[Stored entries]
■ ■ ■

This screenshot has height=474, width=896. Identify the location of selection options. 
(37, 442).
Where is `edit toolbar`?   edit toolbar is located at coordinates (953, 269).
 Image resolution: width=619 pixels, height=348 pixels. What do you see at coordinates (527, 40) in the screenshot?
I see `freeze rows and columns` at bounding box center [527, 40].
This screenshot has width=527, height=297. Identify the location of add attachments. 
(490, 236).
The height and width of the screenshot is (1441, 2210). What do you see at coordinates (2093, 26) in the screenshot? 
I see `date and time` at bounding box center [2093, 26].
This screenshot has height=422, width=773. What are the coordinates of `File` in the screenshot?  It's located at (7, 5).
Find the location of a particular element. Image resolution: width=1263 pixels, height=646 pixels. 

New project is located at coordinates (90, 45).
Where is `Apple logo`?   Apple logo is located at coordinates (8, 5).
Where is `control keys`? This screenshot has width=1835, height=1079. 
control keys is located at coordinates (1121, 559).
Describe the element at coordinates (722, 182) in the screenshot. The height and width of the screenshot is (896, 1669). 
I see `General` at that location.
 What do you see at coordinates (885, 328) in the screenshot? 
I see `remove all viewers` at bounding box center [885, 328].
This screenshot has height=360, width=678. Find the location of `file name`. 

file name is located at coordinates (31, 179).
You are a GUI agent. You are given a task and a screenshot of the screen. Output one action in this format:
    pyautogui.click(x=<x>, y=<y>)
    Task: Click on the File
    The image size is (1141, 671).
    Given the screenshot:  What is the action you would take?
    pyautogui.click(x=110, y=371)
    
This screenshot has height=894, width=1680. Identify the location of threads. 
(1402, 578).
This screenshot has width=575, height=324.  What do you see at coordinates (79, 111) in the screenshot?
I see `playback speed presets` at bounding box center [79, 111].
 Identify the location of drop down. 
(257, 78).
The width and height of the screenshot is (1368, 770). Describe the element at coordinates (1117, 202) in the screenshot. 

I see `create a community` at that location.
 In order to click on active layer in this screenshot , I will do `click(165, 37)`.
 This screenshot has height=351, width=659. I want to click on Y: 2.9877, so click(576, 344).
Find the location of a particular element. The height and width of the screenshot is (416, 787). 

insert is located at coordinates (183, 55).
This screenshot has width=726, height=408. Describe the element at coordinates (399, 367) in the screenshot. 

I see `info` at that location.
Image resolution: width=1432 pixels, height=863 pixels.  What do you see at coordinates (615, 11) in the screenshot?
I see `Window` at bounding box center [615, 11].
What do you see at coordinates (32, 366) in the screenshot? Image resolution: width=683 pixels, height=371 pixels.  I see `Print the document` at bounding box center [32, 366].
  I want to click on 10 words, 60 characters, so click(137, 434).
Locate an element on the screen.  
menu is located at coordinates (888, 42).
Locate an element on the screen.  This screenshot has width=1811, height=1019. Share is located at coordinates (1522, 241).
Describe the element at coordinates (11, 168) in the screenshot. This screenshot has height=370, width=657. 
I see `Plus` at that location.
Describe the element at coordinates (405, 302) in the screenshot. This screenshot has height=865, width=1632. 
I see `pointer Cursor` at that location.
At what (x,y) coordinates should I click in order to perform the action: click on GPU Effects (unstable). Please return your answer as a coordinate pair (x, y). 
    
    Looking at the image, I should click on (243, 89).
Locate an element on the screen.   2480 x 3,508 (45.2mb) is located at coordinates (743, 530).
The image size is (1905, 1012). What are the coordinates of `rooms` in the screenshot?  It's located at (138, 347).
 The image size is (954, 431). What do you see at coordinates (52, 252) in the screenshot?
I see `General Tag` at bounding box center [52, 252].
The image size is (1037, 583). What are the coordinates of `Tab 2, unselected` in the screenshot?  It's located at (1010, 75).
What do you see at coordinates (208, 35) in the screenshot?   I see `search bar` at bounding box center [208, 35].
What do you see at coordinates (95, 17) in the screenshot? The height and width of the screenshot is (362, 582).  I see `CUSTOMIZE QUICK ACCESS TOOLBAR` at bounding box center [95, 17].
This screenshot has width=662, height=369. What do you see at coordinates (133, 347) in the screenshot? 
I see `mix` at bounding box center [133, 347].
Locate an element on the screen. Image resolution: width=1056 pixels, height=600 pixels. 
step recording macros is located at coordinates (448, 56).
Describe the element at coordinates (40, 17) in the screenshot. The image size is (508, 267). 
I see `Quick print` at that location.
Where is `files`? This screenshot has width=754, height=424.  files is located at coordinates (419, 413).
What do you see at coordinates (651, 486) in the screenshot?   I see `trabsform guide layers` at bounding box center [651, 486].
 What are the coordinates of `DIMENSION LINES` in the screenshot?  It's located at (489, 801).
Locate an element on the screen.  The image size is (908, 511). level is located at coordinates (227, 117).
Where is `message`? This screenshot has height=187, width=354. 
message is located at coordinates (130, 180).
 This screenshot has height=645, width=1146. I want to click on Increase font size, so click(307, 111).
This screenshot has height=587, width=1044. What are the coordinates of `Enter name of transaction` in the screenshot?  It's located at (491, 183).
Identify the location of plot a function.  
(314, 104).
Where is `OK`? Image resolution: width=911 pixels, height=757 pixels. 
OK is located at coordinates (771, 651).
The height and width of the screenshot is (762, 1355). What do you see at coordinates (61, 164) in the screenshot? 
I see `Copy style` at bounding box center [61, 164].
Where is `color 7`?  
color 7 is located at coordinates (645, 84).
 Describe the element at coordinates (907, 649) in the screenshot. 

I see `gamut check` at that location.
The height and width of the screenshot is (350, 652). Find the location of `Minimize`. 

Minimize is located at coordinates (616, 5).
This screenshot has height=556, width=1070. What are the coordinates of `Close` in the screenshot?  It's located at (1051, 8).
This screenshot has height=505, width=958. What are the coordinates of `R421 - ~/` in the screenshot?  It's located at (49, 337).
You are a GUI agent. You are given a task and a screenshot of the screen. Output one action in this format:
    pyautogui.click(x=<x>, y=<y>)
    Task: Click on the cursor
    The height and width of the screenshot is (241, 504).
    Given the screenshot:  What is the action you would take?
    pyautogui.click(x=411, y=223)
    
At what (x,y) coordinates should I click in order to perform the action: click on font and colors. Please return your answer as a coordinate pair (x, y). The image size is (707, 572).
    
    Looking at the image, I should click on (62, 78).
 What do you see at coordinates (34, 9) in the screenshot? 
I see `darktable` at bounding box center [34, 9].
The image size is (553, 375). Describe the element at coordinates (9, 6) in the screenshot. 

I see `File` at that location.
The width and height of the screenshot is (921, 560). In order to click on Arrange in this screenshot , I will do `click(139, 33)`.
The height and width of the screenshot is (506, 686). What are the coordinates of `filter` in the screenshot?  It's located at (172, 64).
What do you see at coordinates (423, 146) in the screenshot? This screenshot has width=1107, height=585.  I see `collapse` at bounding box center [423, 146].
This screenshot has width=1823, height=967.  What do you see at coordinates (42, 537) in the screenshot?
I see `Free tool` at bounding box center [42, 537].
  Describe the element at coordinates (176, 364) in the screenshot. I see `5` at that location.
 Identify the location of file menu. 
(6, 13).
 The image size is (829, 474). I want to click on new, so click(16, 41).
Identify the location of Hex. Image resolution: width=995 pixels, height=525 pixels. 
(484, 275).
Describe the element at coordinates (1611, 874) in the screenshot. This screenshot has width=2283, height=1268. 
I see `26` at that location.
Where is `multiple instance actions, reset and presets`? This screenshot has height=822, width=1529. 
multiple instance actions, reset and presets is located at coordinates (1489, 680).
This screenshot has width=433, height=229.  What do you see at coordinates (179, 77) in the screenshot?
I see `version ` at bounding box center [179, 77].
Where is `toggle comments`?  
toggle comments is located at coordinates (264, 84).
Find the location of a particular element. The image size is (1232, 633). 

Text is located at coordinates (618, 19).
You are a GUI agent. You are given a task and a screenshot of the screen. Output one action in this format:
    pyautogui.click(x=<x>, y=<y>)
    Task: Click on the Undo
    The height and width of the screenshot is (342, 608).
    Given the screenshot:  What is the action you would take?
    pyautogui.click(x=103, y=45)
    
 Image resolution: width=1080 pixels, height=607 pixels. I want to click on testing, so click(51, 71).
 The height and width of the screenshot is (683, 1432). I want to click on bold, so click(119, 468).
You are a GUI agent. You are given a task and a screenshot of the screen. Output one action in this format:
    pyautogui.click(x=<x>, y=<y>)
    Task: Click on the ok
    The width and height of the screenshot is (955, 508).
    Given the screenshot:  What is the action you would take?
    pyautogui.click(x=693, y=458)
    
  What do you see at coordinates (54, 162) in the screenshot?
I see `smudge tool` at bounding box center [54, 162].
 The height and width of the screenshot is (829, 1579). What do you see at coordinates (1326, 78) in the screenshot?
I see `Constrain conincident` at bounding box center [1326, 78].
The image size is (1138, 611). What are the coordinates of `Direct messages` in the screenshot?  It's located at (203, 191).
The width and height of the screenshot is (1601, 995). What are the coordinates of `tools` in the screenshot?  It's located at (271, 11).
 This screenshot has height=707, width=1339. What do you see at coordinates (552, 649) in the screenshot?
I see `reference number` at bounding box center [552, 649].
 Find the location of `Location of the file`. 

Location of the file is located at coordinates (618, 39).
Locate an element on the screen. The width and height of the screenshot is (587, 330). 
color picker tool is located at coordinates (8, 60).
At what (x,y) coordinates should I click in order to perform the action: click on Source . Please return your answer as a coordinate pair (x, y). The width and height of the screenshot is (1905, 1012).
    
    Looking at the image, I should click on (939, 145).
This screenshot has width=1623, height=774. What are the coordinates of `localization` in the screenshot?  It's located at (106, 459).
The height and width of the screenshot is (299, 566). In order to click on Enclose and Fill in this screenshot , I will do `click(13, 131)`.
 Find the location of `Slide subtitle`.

■ ■ ■

Above is some data. Give back the stretch from the line containing "Find the location of a particular element. Image" through the line containing "coordinates (8, 5).", both of those lines included, with every character unchanged.

EXERCISE RESPONSE
Find the location of a particular element. Image resolution: width=1263 pixels, height=646 pixels. 

New project is located at coordinates (90, 45).
Where is `Apple logo`?   Apple logo is located at coordinates (8, 5).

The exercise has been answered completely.